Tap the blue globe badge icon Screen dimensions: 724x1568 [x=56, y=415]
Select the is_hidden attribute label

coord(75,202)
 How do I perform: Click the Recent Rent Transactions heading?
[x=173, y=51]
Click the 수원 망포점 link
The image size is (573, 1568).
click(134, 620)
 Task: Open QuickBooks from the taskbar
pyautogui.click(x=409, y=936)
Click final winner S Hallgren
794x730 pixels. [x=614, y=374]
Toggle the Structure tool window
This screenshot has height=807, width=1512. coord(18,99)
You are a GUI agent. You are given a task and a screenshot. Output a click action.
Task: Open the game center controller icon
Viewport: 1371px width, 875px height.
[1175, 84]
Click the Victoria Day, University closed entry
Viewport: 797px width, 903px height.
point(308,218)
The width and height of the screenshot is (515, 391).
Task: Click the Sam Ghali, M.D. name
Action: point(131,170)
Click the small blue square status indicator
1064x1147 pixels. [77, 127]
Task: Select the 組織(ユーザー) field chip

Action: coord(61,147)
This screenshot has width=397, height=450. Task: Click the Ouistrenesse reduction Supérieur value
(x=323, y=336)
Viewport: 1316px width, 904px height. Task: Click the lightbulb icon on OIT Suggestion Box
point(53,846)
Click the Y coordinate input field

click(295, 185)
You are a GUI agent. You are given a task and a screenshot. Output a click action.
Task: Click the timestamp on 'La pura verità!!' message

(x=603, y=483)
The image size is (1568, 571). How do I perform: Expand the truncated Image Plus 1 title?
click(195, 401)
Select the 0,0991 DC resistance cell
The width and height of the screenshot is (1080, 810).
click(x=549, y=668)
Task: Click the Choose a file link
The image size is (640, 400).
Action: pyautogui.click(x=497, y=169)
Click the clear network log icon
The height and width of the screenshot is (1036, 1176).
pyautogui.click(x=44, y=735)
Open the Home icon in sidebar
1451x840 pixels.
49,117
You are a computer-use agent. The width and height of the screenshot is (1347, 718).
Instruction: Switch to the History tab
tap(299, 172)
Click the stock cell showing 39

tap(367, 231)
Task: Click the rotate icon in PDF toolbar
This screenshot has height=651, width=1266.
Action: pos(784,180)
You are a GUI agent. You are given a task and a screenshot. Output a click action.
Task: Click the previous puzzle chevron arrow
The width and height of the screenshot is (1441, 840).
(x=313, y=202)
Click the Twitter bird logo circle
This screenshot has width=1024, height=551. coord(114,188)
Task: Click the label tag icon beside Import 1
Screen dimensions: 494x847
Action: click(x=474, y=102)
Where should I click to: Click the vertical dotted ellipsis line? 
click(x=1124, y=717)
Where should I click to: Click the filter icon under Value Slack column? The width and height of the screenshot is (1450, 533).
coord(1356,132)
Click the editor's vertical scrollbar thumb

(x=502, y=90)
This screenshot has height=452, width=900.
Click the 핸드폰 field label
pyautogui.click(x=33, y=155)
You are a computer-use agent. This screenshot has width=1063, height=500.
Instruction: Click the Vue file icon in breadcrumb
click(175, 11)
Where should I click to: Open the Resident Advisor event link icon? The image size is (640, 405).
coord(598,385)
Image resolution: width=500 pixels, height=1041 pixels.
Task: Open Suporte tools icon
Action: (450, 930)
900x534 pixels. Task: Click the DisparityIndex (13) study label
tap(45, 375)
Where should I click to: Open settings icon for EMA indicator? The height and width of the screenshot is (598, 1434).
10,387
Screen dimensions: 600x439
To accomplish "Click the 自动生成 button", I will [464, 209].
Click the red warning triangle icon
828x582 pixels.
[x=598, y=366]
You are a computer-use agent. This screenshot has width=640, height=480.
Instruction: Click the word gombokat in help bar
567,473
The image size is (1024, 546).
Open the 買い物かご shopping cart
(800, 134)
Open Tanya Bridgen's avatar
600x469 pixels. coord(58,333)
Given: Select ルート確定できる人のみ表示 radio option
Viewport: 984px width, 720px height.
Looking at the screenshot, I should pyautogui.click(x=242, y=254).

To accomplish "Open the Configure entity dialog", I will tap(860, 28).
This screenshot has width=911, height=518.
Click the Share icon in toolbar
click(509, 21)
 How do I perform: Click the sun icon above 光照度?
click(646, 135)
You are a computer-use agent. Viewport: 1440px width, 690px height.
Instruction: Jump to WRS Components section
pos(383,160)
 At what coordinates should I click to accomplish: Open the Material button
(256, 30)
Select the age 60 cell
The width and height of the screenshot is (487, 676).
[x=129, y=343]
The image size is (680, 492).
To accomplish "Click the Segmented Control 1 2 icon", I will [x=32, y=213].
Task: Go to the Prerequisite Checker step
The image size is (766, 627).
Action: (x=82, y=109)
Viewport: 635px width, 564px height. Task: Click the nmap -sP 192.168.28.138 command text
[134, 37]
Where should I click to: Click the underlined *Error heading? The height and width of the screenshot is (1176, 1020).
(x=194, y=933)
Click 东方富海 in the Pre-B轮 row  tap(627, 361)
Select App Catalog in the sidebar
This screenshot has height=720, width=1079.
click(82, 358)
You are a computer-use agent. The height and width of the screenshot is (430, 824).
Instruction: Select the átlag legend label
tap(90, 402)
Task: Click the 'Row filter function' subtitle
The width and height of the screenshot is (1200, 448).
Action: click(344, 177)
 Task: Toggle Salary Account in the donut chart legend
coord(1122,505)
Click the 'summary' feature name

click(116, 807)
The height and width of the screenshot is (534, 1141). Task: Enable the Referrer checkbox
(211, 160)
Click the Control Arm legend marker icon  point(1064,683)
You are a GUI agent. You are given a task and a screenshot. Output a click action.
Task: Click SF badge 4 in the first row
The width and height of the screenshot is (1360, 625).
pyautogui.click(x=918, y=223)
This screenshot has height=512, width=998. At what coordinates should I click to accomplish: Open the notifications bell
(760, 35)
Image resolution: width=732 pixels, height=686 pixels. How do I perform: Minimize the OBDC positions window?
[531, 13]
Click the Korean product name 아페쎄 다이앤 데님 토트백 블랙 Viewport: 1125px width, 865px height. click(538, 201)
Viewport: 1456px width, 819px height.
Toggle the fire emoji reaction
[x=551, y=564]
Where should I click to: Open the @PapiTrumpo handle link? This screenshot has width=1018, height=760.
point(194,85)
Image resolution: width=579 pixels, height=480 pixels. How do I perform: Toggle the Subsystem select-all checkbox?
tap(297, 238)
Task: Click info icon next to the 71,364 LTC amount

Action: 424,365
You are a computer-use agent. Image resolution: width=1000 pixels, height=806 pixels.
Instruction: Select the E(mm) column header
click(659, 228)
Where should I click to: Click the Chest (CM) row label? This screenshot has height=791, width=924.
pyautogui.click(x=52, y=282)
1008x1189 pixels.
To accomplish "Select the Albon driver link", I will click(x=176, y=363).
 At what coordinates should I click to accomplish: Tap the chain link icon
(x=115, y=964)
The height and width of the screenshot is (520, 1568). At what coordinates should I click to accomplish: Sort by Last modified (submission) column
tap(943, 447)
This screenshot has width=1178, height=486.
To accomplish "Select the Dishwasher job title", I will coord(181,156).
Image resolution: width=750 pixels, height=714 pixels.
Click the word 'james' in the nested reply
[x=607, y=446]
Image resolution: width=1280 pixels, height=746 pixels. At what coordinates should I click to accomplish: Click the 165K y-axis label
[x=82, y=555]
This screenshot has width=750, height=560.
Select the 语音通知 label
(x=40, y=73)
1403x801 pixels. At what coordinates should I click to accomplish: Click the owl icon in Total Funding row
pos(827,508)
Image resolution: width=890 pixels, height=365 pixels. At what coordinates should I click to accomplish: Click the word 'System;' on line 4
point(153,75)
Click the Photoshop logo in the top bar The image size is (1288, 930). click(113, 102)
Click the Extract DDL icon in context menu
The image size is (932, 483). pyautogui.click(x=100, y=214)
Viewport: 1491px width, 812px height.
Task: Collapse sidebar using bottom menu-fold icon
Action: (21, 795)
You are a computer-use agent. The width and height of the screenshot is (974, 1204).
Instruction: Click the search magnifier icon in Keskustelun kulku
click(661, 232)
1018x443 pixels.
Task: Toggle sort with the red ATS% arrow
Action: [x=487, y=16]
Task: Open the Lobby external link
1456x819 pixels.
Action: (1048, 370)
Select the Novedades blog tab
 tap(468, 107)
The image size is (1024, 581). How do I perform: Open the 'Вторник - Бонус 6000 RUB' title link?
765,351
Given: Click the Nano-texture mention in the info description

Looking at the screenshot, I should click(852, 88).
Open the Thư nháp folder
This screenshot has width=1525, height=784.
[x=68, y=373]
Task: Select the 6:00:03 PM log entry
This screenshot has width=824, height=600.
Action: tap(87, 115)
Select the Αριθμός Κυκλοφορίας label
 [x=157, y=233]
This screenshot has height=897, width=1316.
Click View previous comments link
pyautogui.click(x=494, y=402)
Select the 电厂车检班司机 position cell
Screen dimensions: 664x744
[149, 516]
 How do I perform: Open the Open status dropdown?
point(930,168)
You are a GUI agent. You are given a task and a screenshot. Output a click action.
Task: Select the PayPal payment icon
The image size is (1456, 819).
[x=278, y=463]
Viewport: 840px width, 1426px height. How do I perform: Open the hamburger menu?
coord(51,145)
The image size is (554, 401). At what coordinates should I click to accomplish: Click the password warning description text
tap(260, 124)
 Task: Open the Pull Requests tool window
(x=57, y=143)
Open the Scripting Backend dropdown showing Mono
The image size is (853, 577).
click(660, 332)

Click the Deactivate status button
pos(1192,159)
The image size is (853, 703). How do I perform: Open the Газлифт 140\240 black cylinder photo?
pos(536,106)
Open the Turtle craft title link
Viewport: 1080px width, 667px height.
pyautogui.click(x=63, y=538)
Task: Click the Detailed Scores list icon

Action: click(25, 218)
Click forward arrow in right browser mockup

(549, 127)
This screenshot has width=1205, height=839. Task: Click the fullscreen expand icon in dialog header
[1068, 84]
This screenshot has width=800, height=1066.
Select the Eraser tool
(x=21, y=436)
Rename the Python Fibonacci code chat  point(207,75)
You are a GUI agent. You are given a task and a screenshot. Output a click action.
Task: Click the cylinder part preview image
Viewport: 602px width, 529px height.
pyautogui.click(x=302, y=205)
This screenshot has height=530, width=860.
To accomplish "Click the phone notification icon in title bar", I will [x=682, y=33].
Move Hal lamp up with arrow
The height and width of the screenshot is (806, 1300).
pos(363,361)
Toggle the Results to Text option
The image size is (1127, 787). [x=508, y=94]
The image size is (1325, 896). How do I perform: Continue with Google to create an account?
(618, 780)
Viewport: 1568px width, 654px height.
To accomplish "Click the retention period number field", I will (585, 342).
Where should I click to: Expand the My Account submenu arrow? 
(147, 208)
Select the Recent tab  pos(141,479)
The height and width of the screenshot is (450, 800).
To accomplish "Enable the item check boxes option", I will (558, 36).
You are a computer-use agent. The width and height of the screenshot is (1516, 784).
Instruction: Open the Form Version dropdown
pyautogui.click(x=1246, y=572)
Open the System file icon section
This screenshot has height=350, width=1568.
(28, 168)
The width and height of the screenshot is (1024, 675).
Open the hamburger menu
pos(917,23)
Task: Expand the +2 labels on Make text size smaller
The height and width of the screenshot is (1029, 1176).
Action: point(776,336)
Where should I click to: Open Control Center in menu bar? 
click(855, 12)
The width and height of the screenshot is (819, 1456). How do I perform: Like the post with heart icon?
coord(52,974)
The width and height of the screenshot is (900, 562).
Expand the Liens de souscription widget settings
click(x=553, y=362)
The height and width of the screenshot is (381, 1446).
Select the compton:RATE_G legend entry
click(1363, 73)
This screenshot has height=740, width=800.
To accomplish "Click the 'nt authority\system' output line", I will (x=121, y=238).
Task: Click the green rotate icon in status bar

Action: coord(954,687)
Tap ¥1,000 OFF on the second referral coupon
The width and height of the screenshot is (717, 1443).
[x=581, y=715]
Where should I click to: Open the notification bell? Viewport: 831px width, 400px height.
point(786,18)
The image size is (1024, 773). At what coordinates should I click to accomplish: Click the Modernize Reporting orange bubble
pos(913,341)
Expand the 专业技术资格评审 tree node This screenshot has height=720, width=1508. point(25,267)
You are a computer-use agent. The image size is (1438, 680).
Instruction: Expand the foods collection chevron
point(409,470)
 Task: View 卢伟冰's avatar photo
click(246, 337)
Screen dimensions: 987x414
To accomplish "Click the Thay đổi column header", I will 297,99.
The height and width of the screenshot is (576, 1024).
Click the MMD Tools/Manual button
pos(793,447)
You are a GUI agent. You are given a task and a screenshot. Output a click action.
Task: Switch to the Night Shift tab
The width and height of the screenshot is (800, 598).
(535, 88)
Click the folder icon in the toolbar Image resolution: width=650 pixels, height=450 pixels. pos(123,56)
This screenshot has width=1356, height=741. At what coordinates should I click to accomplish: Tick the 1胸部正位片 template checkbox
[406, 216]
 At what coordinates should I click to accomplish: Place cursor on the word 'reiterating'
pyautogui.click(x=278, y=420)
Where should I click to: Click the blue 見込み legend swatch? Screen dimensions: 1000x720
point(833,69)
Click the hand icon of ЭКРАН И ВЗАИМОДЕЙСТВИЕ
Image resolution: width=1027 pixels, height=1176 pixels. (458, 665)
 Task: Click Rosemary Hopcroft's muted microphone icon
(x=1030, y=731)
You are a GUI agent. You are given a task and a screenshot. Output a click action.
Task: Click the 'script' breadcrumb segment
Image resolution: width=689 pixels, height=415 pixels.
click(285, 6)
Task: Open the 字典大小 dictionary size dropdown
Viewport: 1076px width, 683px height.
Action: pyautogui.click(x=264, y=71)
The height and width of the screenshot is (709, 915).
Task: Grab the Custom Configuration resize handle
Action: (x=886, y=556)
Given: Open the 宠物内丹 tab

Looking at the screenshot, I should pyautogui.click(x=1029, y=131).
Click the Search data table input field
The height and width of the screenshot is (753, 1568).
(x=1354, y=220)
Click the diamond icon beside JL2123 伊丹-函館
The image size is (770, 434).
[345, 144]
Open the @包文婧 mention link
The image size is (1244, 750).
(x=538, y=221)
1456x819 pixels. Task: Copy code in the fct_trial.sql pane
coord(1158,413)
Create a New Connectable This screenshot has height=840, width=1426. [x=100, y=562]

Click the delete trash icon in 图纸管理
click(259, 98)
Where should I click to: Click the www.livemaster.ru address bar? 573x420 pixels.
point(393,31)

> **YOUR GOAL**:
Put the stretch of items from the line containing "Image resolution: width=1280" through the line containing "(x=40, y=73)" into a Markdown table with the columns Row and Line. Number each line and leave out any blank ones.

> **ANSWER FOR THE TASK**:
| Row | Line |
|---|---|
| 1 | Image resolution: width=1280 pixels, height=746 pixels. At what coordinates should I click to accomplish: Click the 165K y-axis label |
| 2 | [x=82, y=555] |
| 3 | This screenshot has width=750, height=560. |
| 4 | Select the 语音通知 label |
| 5 | (x=40, y=73) |